🤖 AI Summary
This work addresses the challenge of dynamic 4D scene reconstruction, where moving objects often disrupt camera pose estimation, rendering existing methods computationally expensive and unsuitable for real-time applications. To this end, we propose MoRe, a feedforward 4D reconstruction network built upon a static reconstruction backbone. MoRe effectively decouples dynamic and static scene components through an attention-forcing mechanism and introduces grouped causal attention to model temporal dependencies while accommodating variable sequence lengths. To our knowledge, MoRe is the first method to achieve efficient, end-to-end dynamic 4D reconstruction, significantly outperforming optimization-based approaches across multiple benchmarks. It delivers high-quality reconstructions with strong temporal consistency and real-time inference capabilities.
📝 Abstract
Reconstructing dynamic 4D scenes remains challenging due to the presence of moving objects that corrupt camera pose estimation. Existing optimization methods alleviate this issue with additional supervision, but they are mostly computationally expensive and impractical in real-time applications.

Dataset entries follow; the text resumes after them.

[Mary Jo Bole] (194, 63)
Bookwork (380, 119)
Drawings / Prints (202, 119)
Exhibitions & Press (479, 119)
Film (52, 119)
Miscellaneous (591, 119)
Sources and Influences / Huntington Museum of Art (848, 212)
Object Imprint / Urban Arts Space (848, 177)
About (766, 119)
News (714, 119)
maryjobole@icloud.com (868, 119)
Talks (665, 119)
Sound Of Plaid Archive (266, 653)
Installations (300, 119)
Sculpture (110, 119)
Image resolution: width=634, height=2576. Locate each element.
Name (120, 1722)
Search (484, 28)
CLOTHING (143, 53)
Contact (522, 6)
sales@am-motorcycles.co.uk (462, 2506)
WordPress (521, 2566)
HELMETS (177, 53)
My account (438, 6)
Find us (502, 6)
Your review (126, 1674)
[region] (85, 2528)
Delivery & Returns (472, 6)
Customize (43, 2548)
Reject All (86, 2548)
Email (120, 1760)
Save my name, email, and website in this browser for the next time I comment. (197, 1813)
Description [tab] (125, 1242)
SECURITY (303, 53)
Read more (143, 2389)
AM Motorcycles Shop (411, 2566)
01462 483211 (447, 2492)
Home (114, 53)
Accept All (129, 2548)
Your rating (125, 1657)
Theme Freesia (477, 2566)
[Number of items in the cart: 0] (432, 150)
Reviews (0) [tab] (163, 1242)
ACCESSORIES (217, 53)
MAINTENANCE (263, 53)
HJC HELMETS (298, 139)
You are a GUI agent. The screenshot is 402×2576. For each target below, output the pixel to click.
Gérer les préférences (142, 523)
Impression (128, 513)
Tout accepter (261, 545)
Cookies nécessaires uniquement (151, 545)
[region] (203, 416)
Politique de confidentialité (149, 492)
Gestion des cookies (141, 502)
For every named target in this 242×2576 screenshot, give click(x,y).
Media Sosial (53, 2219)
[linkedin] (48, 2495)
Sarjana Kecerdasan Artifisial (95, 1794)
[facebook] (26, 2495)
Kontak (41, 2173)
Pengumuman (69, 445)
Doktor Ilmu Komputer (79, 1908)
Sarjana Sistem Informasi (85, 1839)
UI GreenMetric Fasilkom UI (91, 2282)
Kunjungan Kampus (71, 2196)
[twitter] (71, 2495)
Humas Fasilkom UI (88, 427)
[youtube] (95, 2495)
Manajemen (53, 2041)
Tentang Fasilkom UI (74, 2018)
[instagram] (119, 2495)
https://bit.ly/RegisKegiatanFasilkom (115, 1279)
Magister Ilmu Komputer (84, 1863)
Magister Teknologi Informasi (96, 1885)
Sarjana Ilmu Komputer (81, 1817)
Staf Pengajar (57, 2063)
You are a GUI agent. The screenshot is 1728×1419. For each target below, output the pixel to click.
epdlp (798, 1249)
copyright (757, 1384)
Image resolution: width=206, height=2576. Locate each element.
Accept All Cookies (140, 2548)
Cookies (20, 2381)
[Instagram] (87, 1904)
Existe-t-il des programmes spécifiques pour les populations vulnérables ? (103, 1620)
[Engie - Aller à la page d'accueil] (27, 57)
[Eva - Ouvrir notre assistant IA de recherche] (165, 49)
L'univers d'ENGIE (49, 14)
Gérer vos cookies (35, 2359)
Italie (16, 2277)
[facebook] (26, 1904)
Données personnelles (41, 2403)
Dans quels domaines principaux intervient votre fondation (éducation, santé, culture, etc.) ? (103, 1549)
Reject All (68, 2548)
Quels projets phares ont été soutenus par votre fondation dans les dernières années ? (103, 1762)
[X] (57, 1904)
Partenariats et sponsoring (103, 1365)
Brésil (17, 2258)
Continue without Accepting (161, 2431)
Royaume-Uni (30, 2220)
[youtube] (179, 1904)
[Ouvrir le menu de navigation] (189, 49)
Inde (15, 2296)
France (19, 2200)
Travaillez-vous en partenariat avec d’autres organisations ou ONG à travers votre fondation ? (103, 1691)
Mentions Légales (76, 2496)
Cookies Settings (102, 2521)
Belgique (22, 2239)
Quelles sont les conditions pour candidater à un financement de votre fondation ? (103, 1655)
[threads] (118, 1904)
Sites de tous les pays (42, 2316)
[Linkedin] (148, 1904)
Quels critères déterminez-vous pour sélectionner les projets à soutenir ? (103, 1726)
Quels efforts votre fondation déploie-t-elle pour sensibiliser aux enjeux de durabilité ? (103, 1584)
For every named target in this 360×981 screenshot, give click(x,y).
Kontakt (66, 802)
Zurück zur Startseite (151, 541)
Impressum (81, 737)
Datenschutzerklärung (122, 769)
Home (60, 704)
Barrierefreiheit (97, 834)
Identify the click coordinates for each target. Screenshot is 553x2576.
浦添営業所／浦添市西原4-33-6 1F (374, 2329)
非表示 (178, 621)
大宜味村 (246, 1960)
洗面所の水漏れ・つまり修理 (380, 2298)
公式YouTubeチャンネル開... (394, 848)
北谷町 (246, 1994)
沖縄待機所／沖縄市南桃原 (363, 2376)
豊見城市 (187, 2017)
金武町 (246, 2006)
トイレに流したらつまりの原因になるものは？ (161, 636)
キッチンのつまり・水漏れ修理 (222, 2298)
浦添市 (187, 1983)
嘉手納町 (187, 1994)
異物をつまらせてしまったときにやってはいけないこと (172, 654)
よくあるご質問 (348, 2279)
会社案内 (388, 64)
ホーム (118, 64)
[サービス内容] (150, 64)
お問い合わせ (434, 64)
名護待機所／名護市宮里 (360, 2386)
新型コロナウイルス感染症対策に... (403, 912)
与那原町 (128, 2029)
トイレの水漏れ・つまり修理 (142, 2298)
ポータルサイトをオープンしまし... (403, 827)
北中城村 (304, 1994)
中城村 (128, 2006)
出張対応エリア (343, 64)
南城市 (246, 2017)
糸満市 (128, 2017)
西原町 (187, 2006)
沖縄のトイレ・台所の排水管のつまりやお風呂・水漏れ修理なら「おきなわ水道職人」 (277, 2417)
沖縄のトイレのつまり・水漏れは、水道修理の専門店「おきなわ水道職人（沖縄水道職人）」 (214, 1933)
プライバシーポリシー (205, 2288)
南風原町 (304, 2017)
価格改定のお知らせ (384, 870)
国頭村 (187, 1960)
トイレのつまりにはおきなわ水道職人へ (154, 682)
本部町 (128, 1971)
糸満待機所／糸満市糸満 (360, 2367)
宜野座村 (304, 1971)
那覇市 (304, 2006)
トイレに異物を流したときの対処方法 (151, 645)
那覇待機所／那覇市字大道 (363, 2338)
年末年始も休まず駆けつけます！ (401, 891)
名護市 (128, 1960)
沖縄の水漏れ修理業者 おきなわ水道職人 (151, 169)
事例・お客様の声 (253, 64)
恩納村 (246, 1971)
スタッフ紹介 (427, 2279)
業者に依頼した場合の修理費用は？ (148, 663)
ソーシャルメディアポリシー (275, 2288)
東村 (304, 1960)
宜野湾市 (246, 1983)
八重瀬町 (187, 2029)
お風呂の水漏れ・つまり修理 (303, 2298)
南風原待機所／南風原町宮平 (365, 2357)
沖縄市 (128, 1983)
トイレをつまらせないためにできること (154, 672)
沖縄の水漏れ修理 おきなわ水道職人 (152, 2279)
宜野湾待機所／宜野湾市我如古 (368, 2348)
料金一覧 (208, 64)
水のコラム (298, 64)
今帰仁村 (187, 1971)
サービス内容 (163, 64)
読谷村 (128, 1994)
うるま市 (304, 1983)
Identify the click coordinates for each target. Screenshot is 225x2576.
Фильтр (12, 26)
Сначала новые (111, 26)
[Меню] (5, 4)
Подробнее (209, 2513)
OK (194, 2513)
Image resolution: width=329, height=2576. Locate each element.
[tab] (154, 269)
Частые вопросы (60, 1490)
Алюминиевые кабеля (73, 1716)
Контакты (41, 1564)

To address these limitations, we propose MoRe, a feedforward 4D reconstruction network that efficiently recovers dynamic 3D scenes from monocular videos. Built upon a strong static reconstruction backbone, MoRe employs an attention-forcing strategy to disentangle dynamic motion from static structure. To further enhance robustness, we fine-tune the model on large-scale, diverse datasets encompassing both dynamic and static scenes. Moreover, our grouped causal attention captures temporal dependencies and adapts to varying token lengths across frames, ensuring temporally coherent geometry reconstruction. Extensive experiments on multiple benchmarks demonstrate that MoRe achieves high-quality dynamic reconstructions with exceptional efficiency.